Stored data:
----------

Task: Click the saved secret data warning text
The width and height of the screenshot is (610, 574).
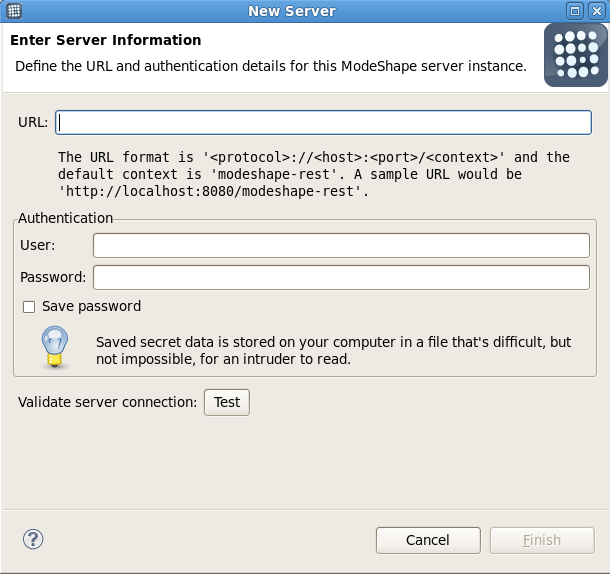Action: pos(333,350)
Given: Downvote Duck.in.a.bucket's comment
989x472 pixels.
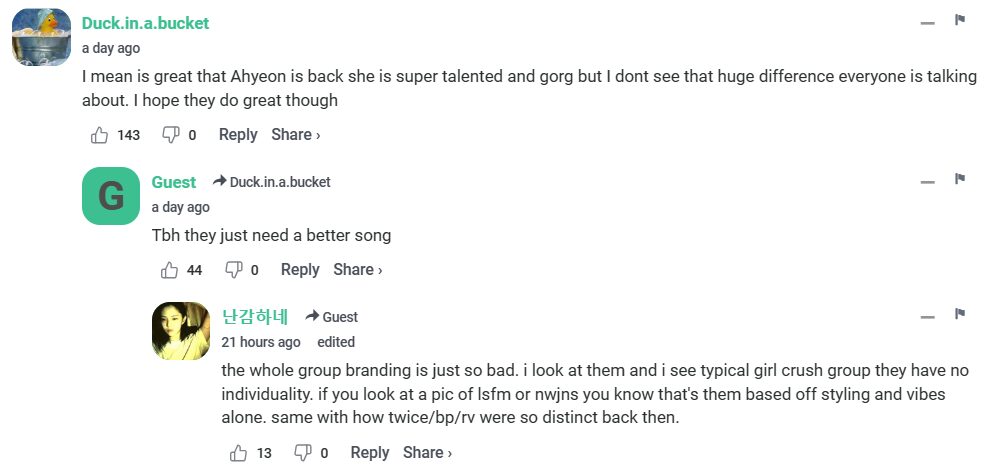Looking at the screenshot, I should pos(171,135).
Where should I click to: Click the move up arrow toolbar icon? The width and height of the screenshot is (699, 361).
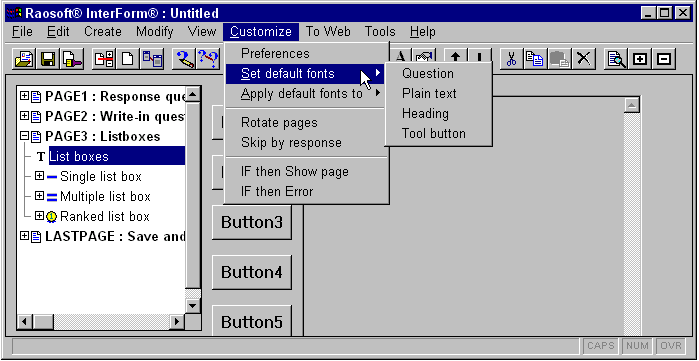pos(455,57)
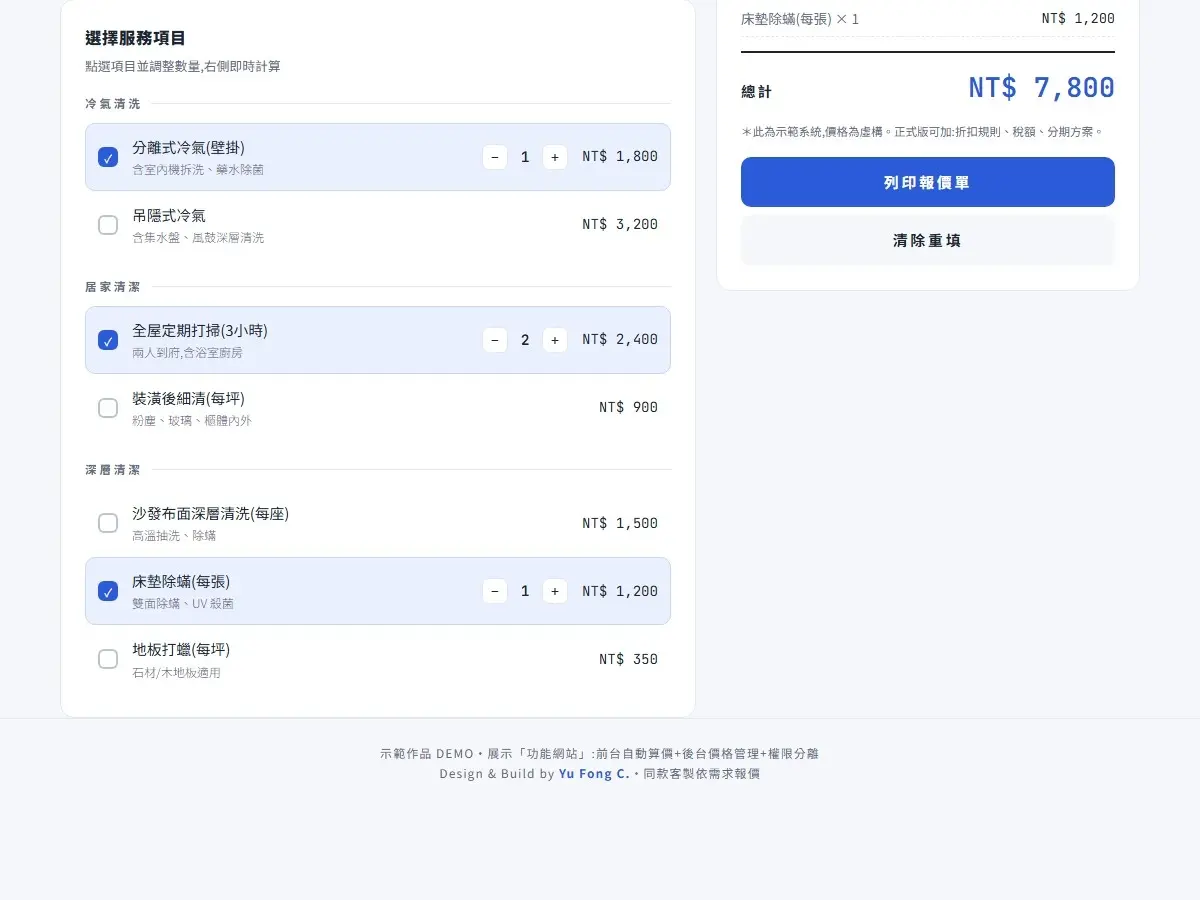Click the 沙發布面深層清洗 NT$ 1,500 price
Image resolution: width=1200 pixels, height=900 pixels.
coord(620,523)
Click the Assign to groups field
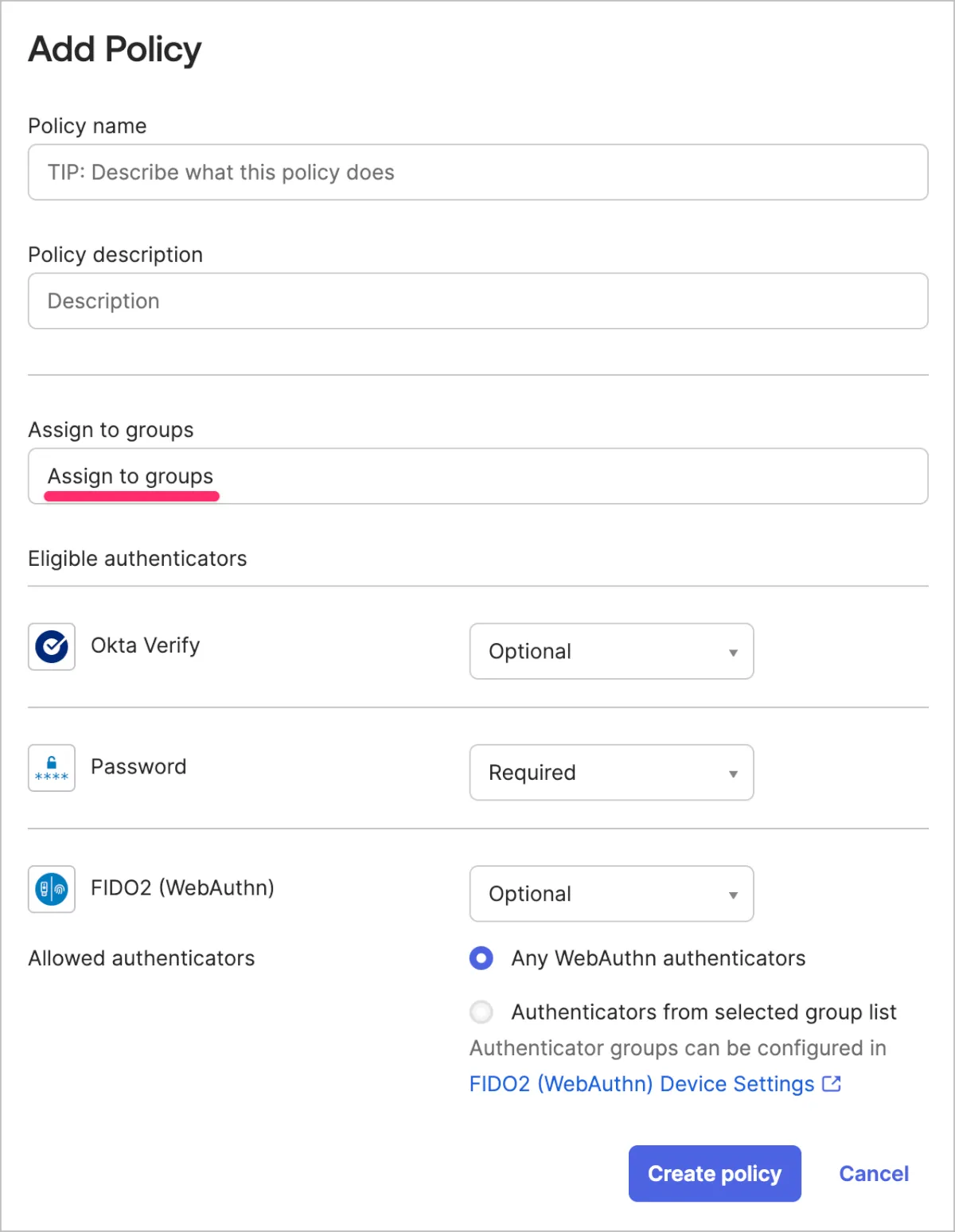This screenshot has width=955, height=1232. (x=477, y=476)
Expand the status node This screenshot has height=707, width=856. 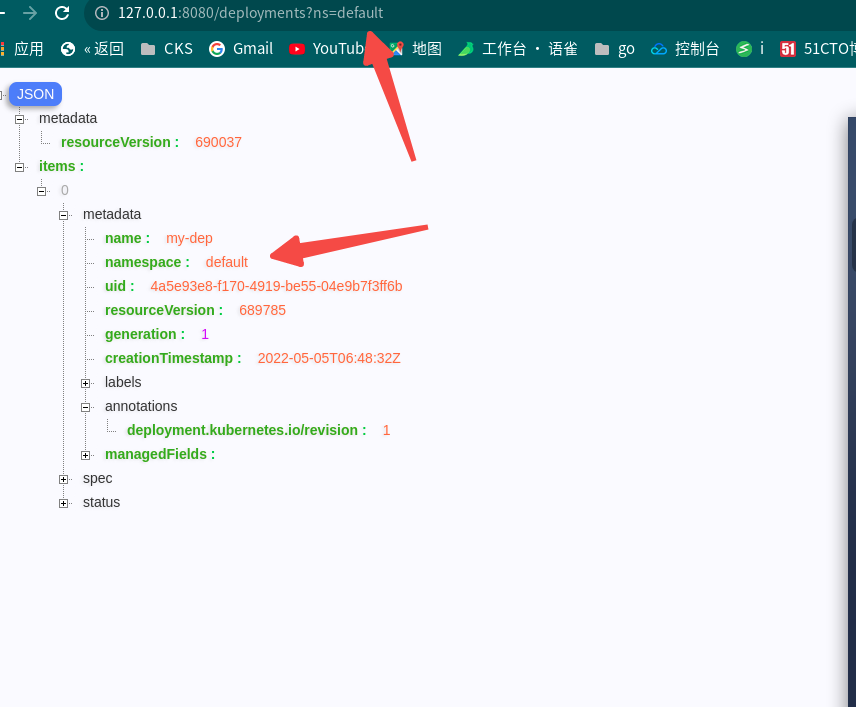(x=63, y=502)
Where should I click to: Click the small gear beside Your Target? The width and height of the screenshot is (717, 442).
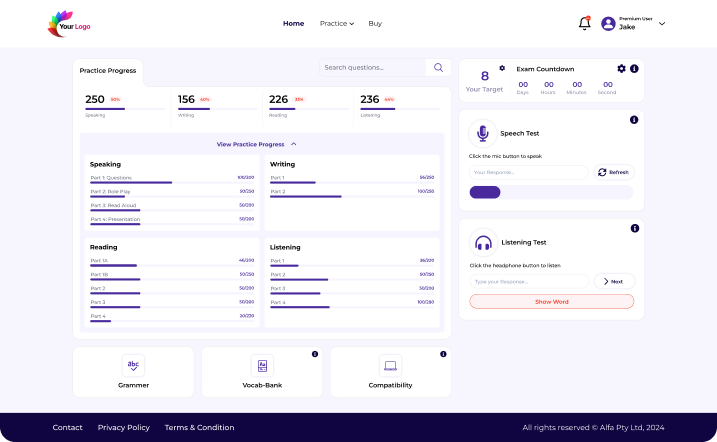click(502, 68)
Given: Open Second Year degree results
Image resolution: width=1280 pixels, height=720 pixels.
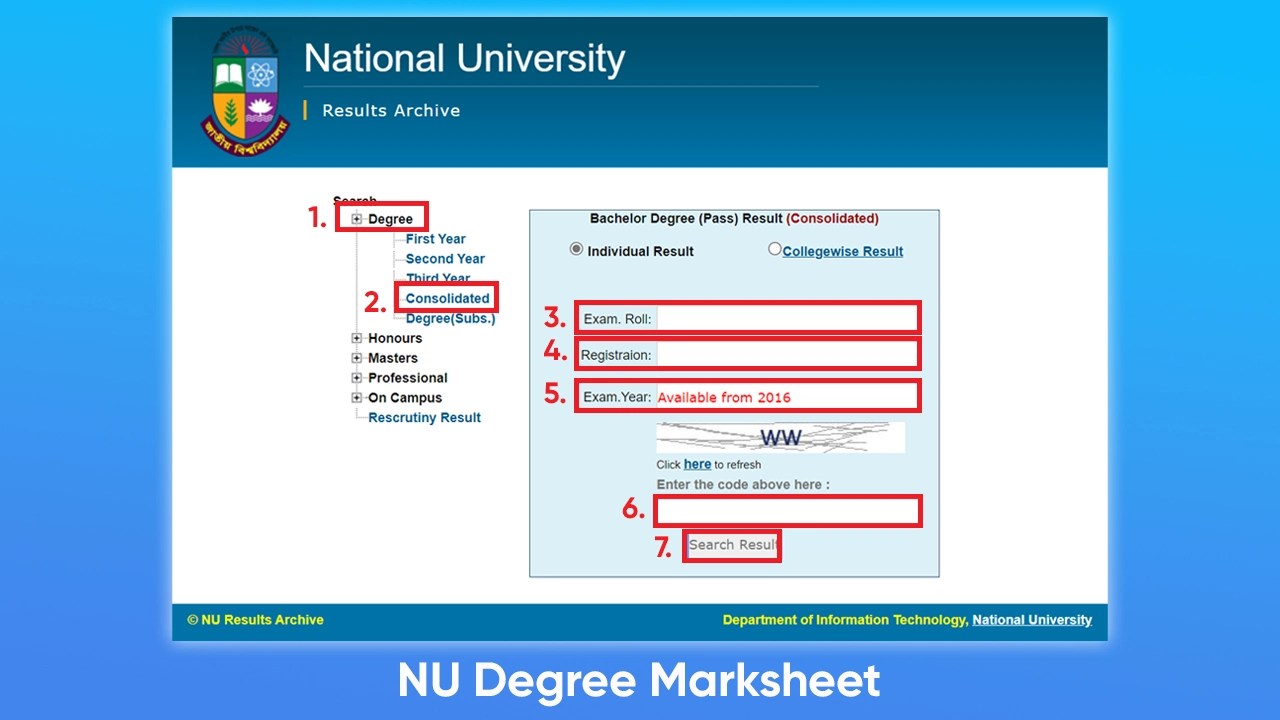Looking at the screenshot, I should (x=444, y=258).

----------

INSTRUCTIONS FOR THE TASK:
Every line above that has the string "Given" needs to be copied.

REPLY:
Given: Downvote Duck.in.a.bucket's comment
Given: Open Second Year degree results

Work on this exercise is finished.